» **TASK INSTRUCTIONS**
The records that follow must be reproduced in full, exactly as written.

» **PROVIDED DATA**
____

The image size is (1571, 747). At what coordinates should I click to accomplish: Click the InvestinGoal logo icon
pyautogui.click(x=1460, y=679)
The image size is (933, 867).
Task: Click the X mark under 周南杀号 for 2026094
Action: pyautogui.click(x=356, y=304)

____

» **OUTPUT OF THE EXERCISE**
The image size is (1571, 747). At what coordinates should I click to accomplish: Click the InvestinGoal logo icon
pyautogui.click(x=1460, y=679)
The image size is (933, 867).
Task: Click the X mark under 周南杀号 for 2026094
Action: pyautogui.click(x=356, y=304)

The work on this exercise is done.